Figura 3: Manifestación feminista 8 M en el Monumento al General Manuel Baquedano en Plaza de la Dignidad (ex- Plaza Italia). Foto por José Miguel Izquierdo, 8 de marzo 2020.
Sin embargo, el analizar en profundidad estos casos de iconoclasia en el territorio chileno y en diversas geografías americanas y del mundo, nos permite revelar que éstas no se constituyen necesariamente como sinónimos de borrar nuestra historia. A diferencia de las posiciones de muchos expertos y autoridades patrimoniales que en general, cierran el diálogo y la reflexión, estas manifestaciones más que actos de borradura, son acciones de desplazamiento de esos monumentos y sus representaciones desde el centro urbano y simbólico a un terreno de debate y reflexión ciudadana y política. De hecho, los casos mencionados en la Plaza de la Dignidad nos han permitido ver otras historias, ontologías y epistemologías que han permanecido silenciadas por una narrativa de modernidad eurocéntrica que es la base de la colonialidad que persiste en las estructuras que dominan nuestras sociedades (Mignolo, 2011). Estas manifestaciones han recreado un tipo de poética histórica de justicia urbana que nos señala la naturaleza violenta del colonialismo y la manera en que continúa validándose en el espacio público. El cuestionamiento a la conmemoración pública tradicional representa también el deseo de recobrar la centralidad de las historias y filosofías del sur como herramientas y fuentes de inspiración para imaginar un futuro diferente para nuestros pueblos.

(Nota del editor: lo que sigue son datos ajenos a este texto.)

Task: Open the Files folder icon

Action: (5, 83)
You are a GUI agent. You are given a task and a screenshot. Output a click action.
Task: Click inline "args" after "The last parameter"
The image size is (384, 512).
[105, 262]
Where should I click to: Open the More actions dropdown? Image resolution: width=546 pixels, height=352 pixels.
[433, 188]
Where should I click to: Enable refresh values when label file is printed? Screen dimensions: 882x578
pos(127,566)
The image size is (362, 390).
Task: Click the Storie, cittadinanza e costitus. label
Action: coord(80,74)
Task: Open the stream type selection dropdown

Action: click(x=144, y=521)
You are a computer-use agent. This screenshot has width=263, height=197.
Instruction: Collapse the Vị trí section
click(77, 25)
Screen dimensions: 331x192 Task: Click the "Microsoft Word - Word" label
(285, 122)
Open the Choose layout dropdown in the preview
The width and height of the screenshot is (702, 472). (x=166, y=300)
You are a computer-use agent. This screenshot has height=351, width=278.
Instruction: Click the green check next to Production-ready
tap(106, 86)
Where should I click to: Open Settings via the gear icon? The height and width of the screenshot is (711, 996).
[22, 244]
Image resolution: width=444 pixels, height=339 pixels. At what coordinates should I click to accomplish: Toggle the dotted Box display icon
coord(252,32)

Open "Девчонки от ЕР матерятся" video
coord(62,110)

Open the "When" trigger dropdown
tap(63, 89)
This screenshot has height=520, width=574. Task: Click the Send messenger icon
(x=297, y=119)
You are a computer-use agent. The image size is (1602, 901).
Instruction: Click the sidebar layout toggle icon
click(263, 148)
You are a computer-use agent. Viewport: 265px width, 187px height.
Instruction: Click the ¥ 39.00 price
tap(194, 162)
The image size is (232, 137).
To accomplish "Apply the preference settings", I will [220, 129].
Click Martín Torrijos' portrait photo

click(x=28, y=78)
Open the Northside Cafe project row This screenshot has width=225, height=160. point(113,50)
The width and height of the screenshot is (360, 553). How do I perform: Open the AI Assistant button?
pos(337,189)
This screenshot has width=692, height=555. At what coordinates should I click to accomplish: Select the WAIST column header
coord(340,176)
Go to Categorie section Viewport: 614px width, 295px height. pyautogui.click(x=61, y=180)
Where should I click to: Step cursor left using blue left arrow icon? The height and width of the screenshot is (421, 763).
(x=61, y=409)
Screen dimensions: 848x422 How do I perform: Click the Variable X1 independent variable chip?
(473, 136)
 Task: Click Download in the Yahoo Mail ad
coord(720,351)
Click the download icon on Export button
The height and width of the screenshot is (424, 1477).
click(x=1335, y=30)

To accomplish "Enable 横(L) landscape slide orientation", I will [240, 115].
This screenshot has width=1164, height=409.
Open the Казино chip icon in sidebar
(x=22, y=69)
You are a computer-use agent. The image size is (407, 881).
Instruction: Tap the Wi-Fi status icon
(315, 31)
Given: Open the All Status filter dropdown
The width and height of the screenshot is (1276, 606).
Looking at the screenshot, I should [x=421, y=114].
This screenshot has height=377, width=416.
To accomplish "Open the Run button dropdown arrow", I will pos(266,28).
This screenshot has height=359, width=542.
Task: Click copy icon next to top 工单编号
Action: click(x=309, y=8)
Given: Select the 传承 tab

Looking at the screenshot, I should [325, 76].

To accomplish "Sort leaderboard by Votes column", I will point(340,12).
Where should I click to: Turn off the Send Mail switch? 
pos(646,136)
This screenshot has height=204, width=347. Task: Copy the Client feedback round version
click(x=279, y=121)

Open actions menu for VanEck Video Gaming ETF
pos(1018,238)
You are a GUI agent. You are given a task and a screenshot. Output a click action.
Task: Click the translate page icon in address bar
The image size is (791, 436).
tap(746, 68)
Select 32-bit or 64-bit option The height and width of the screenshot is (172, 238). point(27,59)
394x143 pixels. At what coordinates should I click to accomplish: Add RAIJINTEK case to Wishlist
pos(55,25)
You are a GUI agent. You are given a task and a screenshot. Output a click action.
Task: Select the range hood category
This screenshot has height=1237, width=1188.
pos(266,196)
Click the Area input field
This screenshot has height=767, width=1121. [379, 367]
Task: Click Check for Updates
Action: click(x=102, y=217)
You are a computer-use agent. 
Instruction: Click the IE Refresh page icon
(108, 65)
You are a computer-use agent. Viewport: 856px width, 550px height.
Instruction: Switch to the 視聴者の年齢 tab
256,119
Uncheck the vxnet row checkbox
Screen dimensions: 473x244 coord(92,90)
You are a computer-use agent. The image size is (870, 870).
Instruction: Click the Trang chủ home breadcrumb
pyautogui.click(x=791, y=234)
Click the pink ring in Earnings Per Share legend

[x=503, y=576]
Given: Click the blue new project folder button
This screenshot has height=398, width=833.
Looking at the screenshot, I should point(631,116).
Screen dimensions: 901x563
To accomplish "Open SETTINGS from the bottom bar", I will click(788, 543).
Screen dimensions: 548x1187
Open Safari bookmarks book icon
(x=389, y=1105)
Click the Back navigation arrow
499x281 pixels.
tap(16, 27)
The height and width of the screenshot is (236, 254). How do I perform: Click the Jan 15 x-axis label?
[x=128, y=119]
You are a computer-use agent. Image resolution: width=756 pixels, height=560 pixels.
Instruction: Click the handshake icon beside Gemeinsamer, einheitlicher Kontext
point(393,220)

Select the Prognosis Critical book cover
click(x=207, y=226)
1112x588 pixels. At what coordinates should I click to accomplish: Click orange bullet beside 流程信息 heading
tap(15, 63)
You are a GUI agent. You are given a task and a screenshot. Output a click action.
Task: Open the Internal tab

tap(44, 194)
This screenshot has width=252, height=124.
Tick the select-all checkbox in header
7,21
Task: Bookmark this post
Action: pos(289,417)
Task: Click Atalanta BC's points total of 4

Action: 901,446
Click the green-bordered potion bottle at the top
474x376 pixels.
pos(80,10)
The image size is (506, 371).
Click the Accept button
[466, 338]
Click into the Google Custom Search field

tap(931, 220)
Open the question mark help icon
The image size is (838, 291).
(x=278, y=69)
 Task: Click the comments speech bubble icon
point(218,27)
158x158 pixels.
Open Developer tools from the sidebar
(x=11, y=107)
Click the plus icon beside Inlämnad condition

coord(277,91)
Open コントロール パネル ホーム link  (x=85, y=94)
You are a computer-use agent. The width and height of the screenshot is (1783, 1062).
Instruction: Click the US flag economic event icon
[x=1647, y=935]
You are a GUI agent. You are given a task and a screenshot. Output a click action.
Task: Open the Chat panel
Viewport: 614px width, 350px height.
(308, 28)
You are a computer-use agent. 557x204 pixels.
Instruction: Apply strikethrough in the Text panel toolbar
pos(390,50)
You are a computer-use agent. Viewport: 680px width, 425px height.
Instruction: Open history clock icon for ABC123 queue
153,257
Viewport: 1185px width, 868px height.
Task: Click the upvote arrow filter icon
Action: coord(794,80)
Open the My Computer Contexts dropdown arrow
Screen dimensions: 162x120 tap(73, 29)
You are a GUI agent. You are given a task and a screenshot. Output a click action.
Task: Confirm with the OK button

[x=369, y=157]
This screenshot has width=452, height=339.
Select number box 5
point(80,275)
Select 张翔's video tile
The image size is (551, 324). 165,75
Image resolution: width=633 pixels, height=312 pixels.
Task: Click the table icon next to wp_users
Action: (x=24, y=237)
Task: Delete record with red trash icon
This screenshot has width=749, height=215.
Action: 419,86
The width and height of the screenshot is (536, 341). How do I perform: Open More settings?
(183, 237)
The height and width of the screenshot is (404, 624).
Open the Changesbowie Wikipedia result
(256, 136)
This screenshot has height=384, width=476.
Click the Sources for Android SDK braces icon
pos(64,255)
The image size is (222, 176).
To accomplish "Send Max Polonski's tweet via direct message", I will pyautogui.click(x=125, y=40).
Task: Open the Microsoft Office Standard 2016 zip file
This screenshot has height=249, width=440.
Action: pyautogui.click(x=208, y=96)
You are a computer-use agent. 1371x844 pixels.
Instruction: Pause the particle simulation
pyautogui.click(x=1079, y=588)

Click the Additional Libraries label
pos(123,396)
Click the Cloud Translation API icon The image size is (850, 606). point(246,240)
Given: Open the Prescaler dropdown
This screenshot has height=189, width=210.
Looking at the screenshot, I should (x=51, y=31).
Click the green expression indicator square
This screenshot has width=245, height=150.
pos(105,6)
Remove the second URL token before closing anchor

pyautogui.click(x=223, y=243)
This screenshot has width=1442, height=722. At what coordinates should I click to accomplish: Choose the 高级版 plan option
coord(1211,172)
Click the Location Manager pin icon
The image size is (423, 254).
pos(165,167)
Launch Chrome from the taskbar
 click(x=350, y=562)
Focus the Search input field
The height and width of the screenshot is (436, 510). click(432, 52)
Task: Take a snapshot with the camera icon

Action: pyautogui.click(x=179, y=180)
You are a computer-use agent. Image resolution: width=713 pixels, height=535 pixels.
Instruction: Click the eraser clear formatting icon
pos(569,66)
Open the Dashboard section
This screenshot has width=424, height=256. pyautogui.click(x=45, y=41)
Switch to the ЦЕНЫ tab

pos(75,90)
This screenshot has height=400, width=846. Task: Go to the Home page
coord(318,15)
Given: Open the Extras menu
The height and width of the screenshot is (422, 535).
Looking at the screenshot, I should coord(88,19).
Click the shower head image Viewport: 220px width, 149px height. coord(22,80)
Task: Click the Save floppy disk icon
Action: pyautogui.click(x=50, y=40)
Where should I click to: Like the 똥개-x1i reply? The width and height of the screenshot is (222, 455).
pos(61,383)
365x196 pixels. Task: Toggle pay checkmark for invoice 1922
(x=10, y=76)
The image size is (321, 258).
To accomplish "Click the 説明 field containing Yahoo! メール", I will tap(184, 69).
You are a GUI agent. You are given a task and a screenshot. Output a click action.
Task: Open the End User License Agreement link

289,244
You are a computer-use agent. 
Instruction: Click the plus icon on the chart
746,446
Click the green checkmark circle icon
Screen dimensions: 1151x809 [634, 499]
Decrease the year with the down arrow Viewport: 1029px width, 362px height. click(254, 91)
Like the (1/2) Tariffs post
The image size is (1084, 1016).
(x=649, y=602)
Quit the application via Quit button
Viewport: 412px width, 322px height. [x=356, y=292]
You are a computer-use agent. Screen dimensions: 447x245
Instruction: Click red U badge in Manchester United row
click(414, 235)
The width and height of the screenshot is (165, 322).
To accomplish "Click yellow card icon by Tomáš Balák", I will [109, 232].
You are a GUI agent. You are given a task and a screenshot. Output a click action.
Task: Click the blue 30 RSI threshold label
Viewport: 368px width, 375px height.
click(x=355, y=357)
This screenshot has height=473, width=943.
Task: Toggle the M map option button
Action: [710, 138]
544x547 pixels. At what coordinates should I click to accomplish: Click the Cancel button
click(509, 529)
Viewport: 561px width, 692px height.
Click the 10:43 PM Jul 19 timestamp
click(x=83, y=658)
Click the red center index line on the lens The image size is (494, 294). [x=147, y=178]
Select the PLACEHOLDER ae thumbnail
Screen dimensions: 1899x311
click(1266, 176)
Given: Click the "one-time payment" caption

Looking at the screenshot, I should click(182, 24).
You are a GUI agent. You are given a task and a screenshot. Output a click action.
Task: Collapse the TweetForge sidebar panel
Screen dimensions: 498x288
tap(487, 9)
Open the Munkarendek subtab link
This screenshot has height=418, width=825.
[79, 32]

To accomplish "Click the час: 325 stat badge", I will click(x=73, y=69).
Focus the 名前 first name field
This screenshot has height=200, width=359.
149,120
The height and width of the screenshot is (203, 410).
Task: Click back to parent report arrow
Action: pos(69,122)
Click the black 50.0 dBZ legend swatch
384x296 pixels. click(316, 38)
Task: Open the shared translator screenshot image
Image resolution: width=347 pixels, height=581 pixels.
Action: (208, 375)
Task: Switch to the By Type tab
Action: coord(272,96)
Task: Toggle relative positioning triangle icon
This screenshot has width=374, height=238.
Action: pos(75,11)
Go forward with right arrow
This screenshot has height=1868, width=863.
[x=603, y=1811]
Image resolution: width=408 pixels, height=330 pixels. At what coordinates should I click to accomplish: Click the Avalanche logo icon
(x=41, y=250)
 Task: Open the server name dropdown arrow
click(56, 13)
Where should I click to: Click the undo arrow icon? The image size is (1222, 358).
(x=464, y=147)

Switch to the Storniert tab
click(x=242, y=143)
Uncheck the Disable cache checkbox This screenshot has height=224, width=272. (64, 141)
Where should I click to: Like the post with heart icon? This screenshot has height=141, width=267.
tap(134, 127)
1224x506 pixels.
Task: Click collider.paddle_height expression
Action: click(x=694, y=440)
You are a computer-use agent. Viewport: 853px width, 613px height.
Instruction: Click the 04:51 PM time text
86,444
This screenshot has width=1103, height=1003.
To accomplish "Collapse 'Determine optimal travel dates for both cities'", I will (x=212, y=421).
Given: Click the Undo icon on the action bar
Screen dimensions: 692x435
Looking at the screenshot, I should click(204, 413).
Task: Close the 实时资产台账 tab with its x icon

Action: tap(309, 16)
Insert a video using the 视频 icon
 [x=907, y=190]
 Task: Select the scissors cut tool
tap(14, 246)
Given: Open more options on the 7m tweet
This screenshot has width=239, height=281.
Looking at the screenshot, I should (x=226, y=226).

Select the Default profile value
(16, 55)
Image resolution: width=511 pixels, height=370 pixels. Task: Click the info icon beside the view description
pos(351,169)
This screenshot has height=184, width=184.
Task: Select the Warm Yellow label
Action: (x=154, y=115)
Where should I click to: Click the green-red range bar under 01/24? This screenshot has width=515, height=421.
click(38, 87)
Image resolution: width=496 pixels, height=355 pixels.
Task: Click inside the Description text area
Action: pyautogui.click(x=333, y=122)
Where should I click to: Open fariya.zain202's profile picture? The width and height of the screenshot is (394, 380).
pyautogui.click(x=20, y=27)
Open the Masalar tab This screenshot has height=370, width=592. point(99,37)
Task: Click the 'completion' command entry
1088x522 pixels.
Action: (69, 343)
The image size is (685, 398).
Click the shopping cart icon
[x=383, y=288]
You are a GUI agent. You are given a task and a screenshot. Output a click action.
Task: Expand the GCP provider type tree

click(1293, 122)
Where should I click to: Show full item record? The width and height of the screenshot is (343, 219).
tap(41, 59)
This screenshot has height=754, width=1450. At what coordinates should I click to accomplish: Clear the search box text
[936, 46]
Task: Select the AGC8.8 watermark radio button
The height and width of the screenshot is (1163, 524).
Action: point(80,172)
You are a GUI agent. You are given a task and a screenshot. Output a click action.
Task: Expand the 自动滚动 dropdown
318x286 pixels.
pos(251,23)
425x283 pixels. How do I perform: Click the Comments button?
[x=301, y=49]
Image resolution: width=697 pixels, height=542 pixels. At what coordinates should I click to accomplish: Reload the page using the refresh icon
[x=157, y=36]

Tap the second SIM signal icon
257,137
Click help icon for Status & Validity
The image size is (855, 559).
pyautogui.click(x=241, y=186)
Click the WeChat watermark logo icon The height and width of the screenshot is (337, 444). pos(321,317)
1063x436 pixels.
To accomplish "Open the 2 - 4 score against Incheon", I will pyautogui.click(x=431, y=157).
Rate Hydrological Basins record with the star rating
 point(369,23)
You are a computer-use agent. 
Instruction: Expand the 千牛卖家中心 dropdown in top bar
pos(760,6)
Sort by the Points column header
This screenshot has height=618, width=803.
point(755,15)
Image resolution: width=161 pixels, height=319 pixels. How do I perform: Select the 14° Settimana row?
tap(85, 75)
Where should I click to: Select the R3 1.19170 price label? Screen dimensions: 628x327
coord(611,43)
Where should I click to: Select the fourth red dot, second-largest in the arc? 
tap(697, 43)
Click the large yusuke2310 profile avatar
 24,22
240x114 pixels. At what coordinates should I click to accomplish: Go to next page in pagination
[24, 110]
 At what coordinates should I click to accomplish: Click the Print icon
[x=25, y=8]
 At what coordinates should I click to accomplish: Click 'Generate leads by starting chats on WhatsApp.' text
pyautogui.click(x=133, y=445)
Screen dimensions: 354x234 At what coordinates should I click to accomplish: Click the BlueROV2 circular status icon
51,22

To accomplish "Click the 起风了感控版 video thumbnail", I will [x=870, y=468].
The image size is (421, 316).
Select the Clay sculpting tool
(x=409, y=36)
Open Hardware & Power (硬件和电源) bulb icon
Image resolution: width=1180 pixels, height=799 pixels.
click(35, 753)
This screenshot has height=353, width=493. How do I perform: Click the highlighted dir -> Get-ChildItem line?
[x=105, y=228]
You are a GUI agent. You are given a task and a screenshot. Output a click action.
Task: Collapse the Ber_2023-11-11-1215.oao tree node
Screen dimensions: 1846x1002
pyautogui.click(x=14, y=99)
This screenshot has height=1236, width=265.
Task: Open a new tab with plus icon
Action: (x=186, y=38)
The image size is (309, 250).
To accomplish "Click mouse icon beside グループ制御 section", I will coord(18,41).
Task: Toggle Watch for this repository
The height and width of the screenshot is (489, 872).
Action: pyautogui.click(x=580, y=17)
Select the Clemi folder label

A modo de reflexión final, los monumentos públicos como elementos patrimoniales que dan sentido a nuestros espacios públicos son productos “orgánicos del hecho colonial” (Rivera-Cusicanqui, 2018), pues, al establecer jerarquías de clase, raciales y de género, dan cuenta de la dominación colonial que subyace a la estructura de poder que las genera. En respuesta a la disonancia que provocan estos monumentos incómodos, muchas veces el Estado ha impulsado otros espacios de memorialización como estrategias políticas que pretenden reparar a las comunidades vulneradas. No obstante, tomando una reflexión de mi colega, la historiadora Ivette Quezada, una política real de diversidad cultural “no se resuelve con un sistema de cuotas”, sino que debe apuntar al problema de la redistribución, la justicia y la participación. Es allí entonces donde parece el desafío para el ámbito del patrimonio y en general de las políticas culturales y de memoria, que deben abrir paso a diálogos interculturales amplios y decisiones colectivas sobre qué hacer y cómo repensar la conmemoración pública, la gestión del patrimonio y su toma de decisiones. Estos espacios de reflexión participativa nos permitirían también superar las ideas hegemónicas de patrimonio centradas en la conservación y restauración para pensarlo como un proceso que se “hace” y recrea en el presente para proyectar el futuro que queremos.
En definitiva, las acciones de desmonumentalización y de intervención en la conmemoración pública nos plantean importantes preguntas para repensar el patrimonio en las Américas. Por ejemplo ¿Qué herencias colonialistas persisten todavía en el patrimonio tanto en la representación simbólica como en su manejo y conmemoración pública? ¿Qué tipos de políticas de memoria y conmemoración pública deberíamos impulsar para responder a una aproximación menos estática y singular del pasado? ¿Es posible decolonizar el patrimonio y el espacio público? Si fuera posible, ¿Cómo podemos entonces decolonizar y democratizar los marcos patrimoniales para responder a las necesidades y aspiraciones de los pueblos y las comunidades diversas que ocupan nuestros territorios?